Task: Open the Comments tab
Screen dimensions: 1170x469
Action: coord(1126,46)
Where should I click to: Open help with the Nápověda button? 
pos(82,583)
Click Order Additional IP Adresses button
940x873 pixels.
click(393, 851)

...

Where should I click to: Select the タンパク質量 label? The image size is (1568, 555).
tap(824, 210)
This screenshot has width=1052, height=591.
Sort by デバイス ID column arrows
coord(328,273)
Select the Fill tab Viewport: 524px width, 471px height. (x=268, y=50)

* **What this task involves**: From the records above, count how many lines hold the string "height", then give only that number.

* **Response to this exercise**: 2